Thursday, 17 November 2016

10:02 – I know it’s trivial, but I love to watch what oxygen absorbers do to containers. Yesterday afternoon, I added an oxygen absorber to each of the 21 bottles of pinto beans we’d repackaged in 2-liter soda bottles. A couple of hours later, I looked at the bottles, all of which were by then dented in, indicating both a good seal and that the oxygen absorbers were doing their jobs.

Incidentally, if you need oxygen absorbers, buy them from the LDS store. A pack of a hundred 300cc absorbers costs only $12, versus typically twice that or more from commercial resellers. In the original package, they remain good for years. If you have any left over from a pack, store them in the smallest glass jar you can find that has a metal lid. Wide-mouth canning jars work well. If you’re ever in doubt about whether oxygen absorbers are still good, just bend one between your fingers. A good one is soft and flexible; one that’s exhausted hardens and loses flexibility.

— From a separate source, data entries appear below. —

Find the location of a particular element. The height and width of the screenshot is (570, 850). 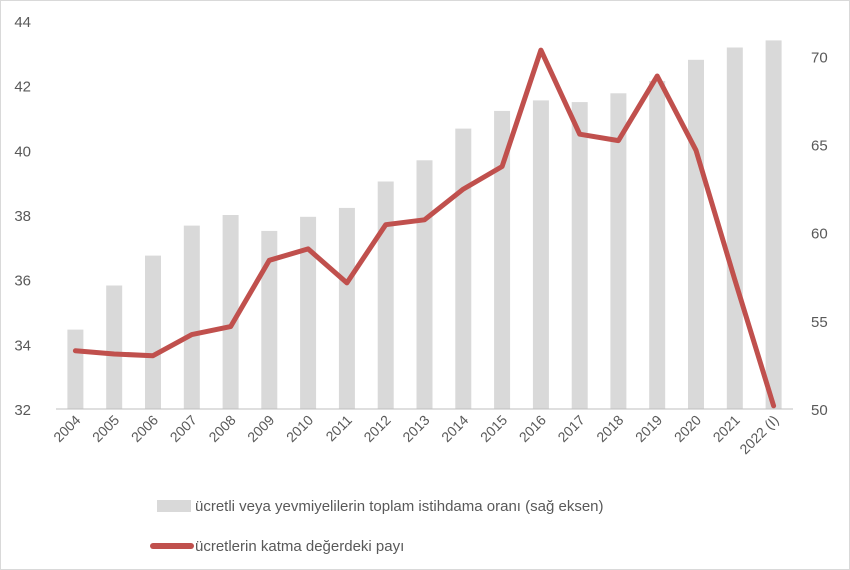

x-tick-2021: 2021 is located at coordinates (726, 428). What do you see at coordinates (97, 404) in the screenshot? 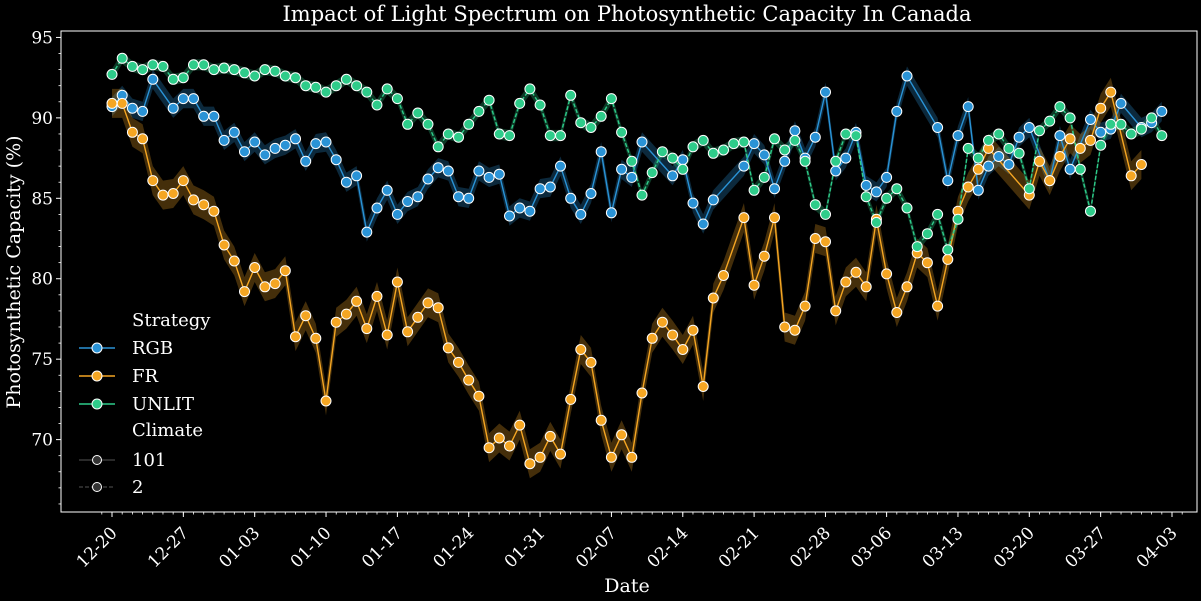
I see `legend-marker-unlit` at bounding box center [97, 404].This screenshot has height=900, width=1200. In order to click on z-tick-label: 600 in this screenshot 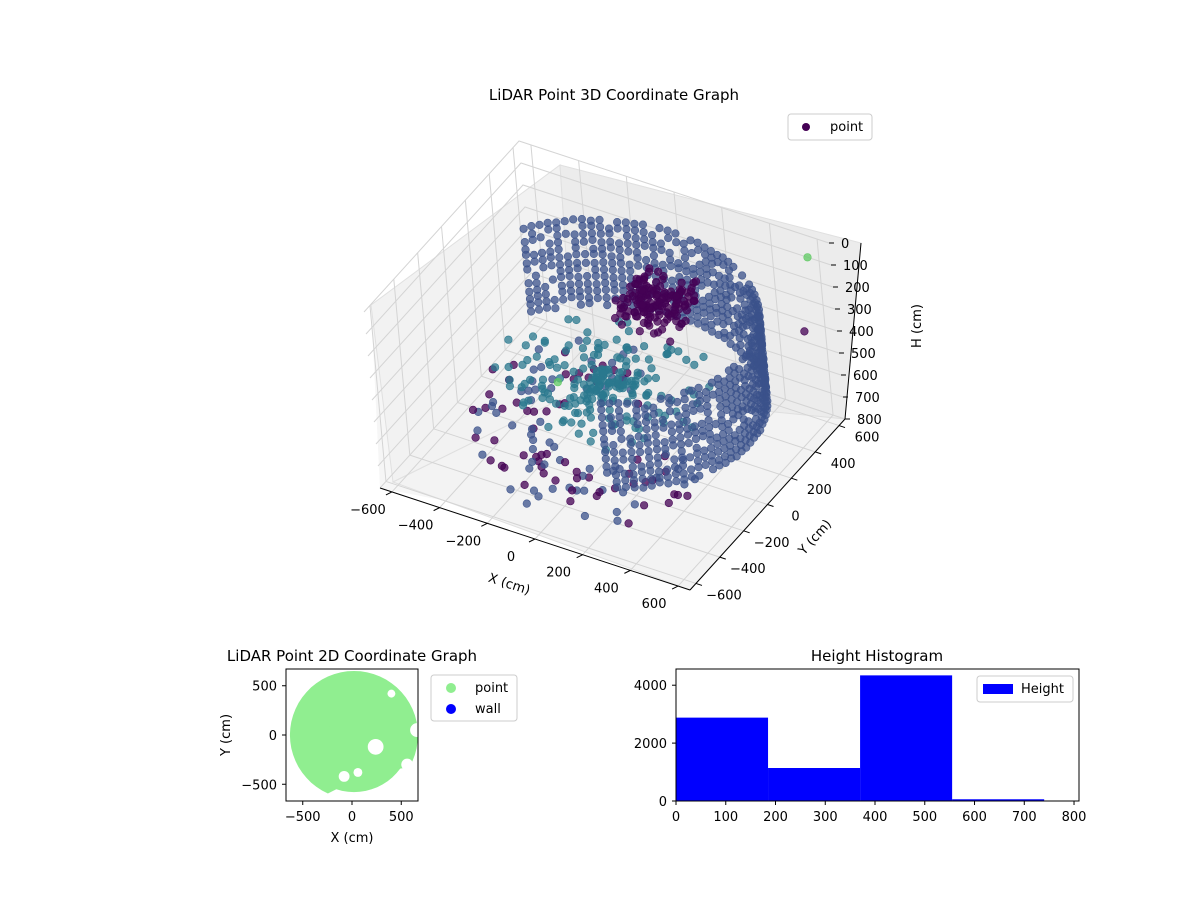, I will do `click(866, 376)`.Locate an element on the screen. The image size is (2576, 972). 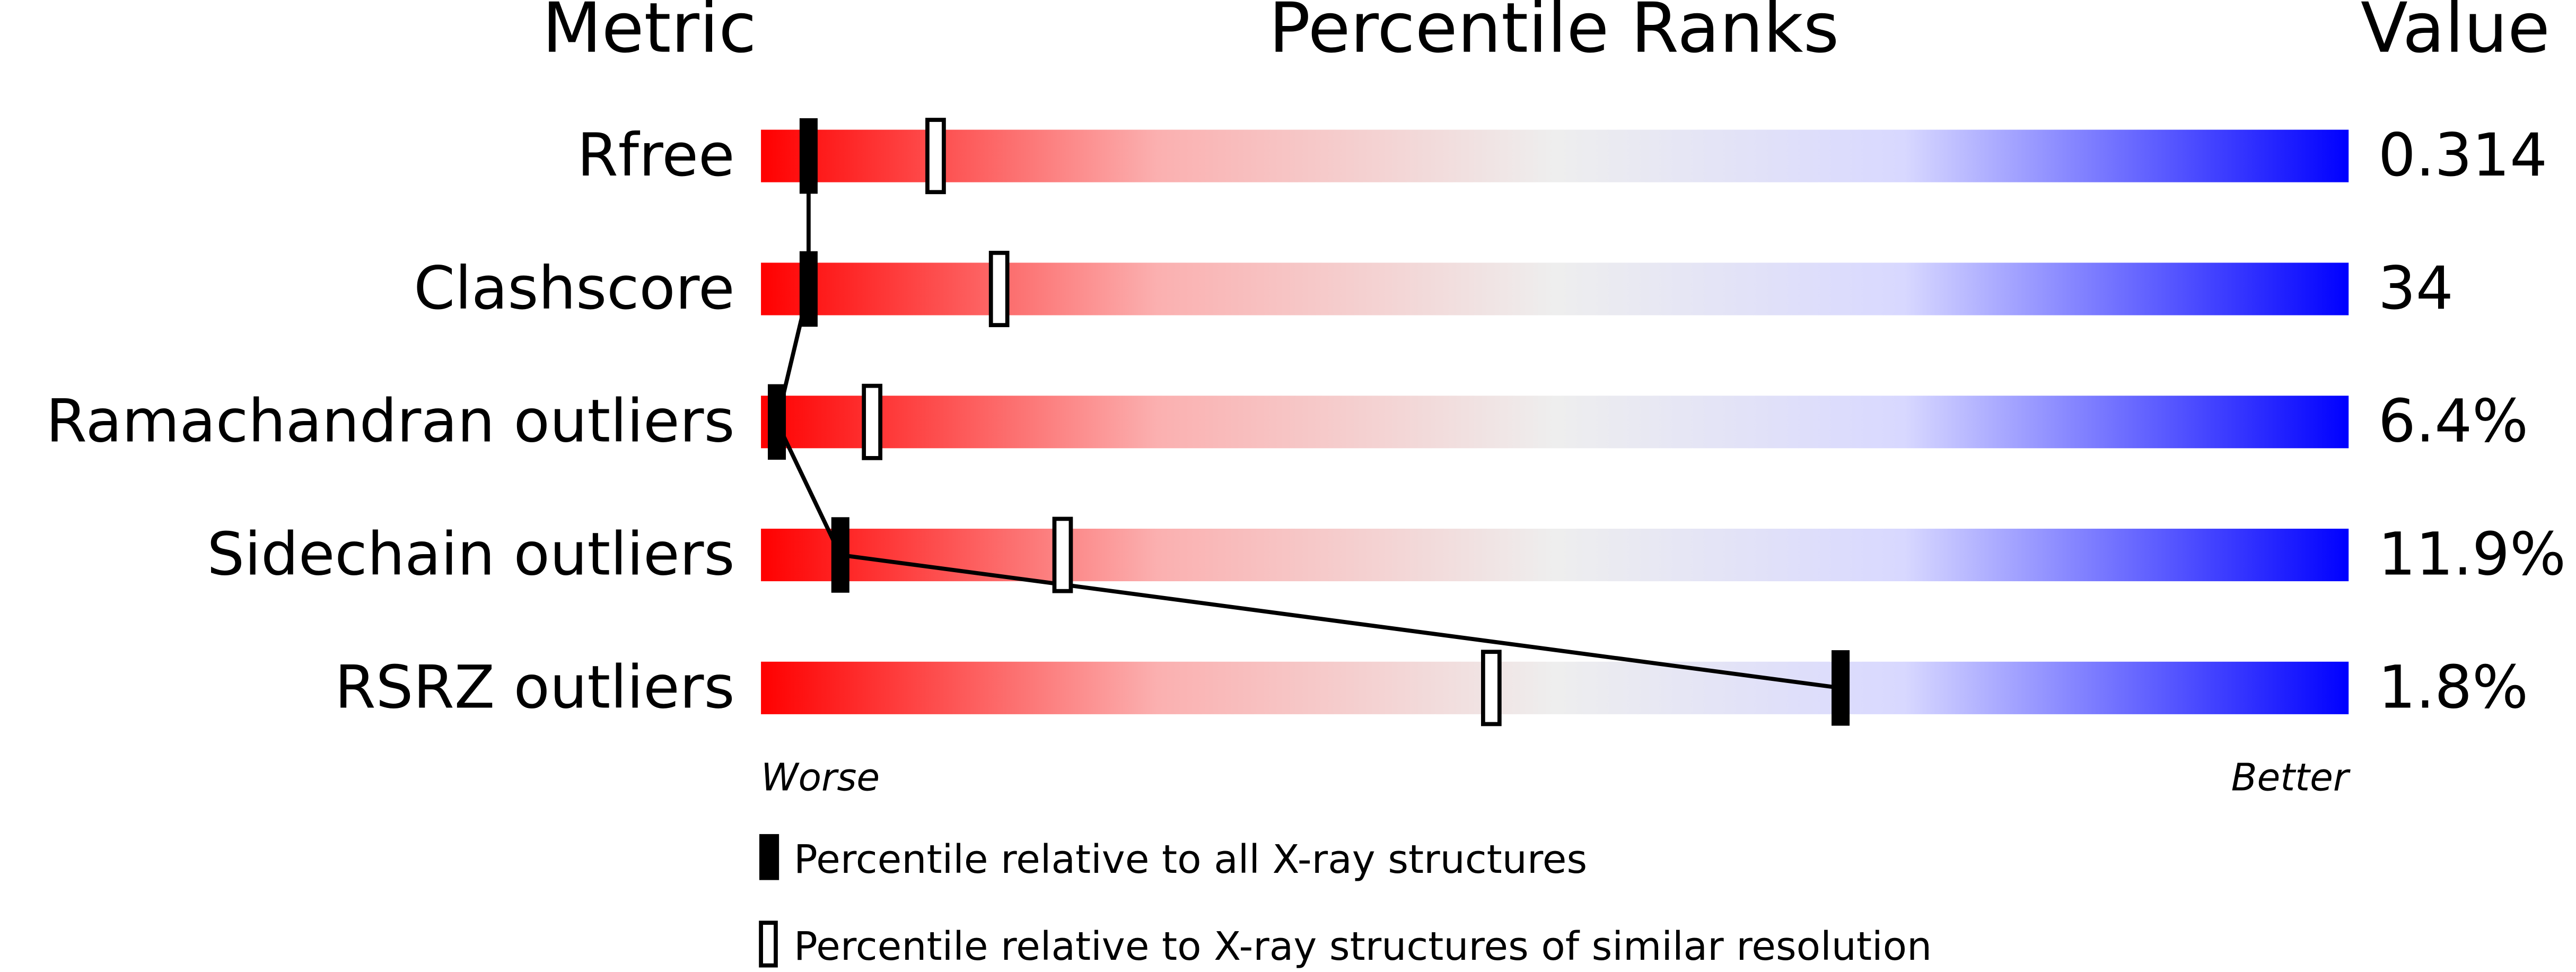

More email from Cassie, the newbie prepper I mentioned a couple days ago. They’re rural enough that their nearest Walmart Super Center is an hour’s drive one-way, and the nearest Sam’s or Costco is farther still. So she plans to stock up from Amazon and Walmart on-line for stuff she can’t get at her local supermarket, where she works as a checker. They live in her husband’s parents’ house and her husband has his own plumbing business, so their combined income is solidly middle-class and they have much lower expenses than a typical young married couple.

They’re focusing on food first. They’re on well water, but they have a year-round spring on their property, so Cassie figures they’re in good shape for water. Her husband hunts, and they have a couple of rifles and a couple of shotguns, which they figure is enough for now. They’ll add some more ammunition, first-aid supplies, and so on, but otherwise the concentration will be on food, food, food. Yesterday, Cassie came home from work with two five-pound bags of sugar, two ten-pound bags of flour, several one-pound bags of pasta, a jug of cooking oil, two boxes of iodized salt, several jars of pasta sauce, and two cases of soup. She intends to do the same thing two or three times a week until they’re stocked at a level they’re comfortable with.